スレイヤーズクエスト〜時空流離〜

  4 交渉決裂


「さて、これを譲って欲しいとのことでしたよね」

 そう言うと、わたしは例の神像をテーブルの上に置いた。

 ここはわたしの部屋。正確には宿でわたしが泊まっている部屋ですね。

 わたしの向かいには白いフードの人がいて、それに付き従うようにミイラの人が立っている。

「わたしはこれに高い価値を認めています。半端な条件ではお譲り出来ませんよ」

「具体的に幾らくらいなんだ。言ってくれれば、その値で引き取らせてもらうが」

「そうですね……」

 フードの人の言葉に、わたしはしばし顎に人差し指を当てて考える素振りをみせた。

「金貨3000よ」

「リナさん。どうして」

「あんたの部屋で気配がしたから。それで、どうするの?」

 ドアを開けて入ってきたリナさんはわたしにそう言うと、白い人たちに目を向けた。

「なぜ、あんたがそれに値を付ける。それはこのお嬢さんのものなんだろう」

「あたしがこの娘と交換した品にはそれだけの価値があるってことよ」

「ほう、それほどの品とは何か興味があるが、その前にあんたは本当にそれをそんな非常識な値で売るつもりなのか?」

 白い人がわたしを見てそう聞いた。

「そうですね。それくらいでお願い出来ますか?」

「正気か!?

「……失礼なことを言う人には譲ってあげませんよ」

「いや、そうは言われてもなぁ」

 そう言って、ミイラの人と顔を見合わせる白い人。

「この間金に困ったどこかの領主が城と兵士と使用人付きで土地を売りに出していたが、確かそれくらいの値段だったぞ」

「へぇ、良いですね。
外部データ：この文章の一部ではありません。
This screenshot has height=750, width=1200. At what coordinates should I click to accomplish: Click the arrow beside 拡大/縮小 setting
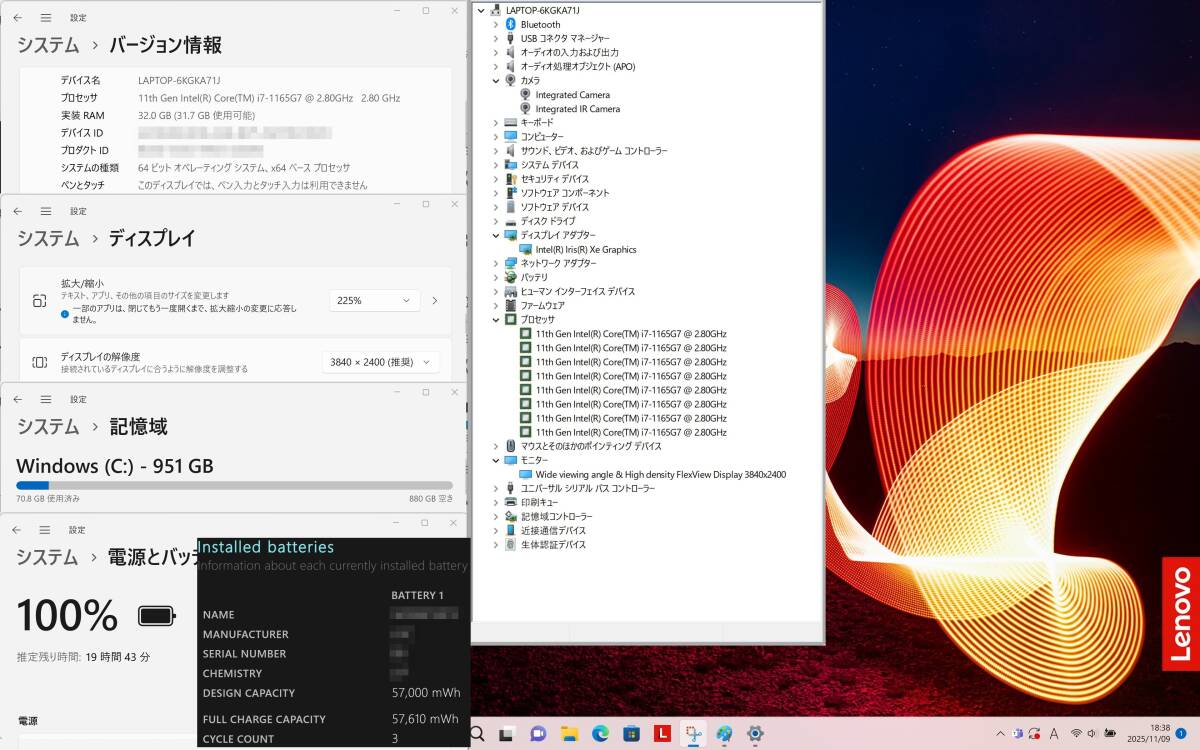click(434, 300)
では、わたしはこれを売ったお金でその土地を買ってそこに落ち着くとしましょうか」

「あ、あんたはどういう金銭感覚をしてるのよ。……まあ、いいわ。それで、どう?」

「いや、どうと言われても困るのだが。出世払いというのはダメか?」

「ダメです。そんな不確かな条件では取引には応じられません」

「では、提案なんだが、あんた、俺たちの仲間にならないか。協力してくれれば、数ヶ月後には最初に言った額の2倍、いや、3倍の額を払ってやる」

「お断りします」

 彼の誘いをわたしはきっぱりと断った。元々、渡すつもりなんてなかったのです。

 確かめたかったことも大体分かりましたし、彼らが敵に回るのも想定していたことです。

 そう、問題はないのです。

 後はわたしが干渉したことで少々ずれてしまったシナリオを修正するだけ。

「交渉決裂、だな。明日の朝、この宿を出た瞬間から俺達は敵同士になる」

「残念です」

 そう宣言する彼に、わたしは少しだけ悲しそうな表情を作ってみせた。

 それを演技と見抜いているのか、彼は見向きもせずに扉へと手を掛ける。

「そうそう、忘れるところだった。俺の名前はゼルガディスだ」

 最後にそう名乗って出ていくあたり、彼もなかなか気障な人のようですね。

   *

「ファイヤー・ボールっ!」

 リナさんの放った火球が狂戦士たちの間で炸裂し、ガウリィさんの剣がトロルの首を跳ねる。

「スプラッシュ・アローっ!」

 そして、わたしの放った水流の矢が最後に残った一体を貫いた。

 ゼルガディスと名乗った彼が去った翌日、宿を出たわたしたちに魔物の群れが襲い掛かった。

 リナさんが言うにはこれが彼らの放った刺客らしいけれど、はっきり言って役者不足です。

 リナさんはさすが自分で言うだけのことはあって、魔術師としては超一流。

 ガウリィさんの剣の腕もそこらの王宮戦士より遥かに上を行っているのです。

 そして、このわたし。今や完全に安定した……の前に、有象無象など無力に等しい。

 まあ、この器に収まっているうちはそんなに派手なことも出来ないのだけど。

   *

 ――ふと気づいたこと。

 ある時点を境にリナさんの魔力が少しずつ弱くなってきている。

 リナさんはそれをごまかすようにあまり魔法を使わないようにしているみたいだけど。

 ガウリィさんに指摘されるまで怪我のことを黙っていたことといい、割と見栄っ張りです。

 けれど、彼は本気で心配して、町までリナさんを担いでいってしまいました。

 女性としては恥ずかしいでしょうね。まあ、見栄を張った罰です。

 それはそれとして、彼女の魔力低下はどうにかしないといけませんね。

 いつ彼本人が出てくるかも分かりませんし……。

 今日も一人、腕の立つ戦斧使いがいました。

 そして、赤法師と名乗った盲目の男性……。

 彼らとは敵対していると言っていたけれど、わたしには寧ろあの人のほうが禍々しい気配を発しているように見えた。

 ――魔王シャブラニグドゥの復活、か。

 この世界の住人でないわたしにはそれがどれ程の脅威となり得るのか分からない。

 リナさんが言うには世界が滅びかねないそうだけど、そんなことはわたしがさせないし。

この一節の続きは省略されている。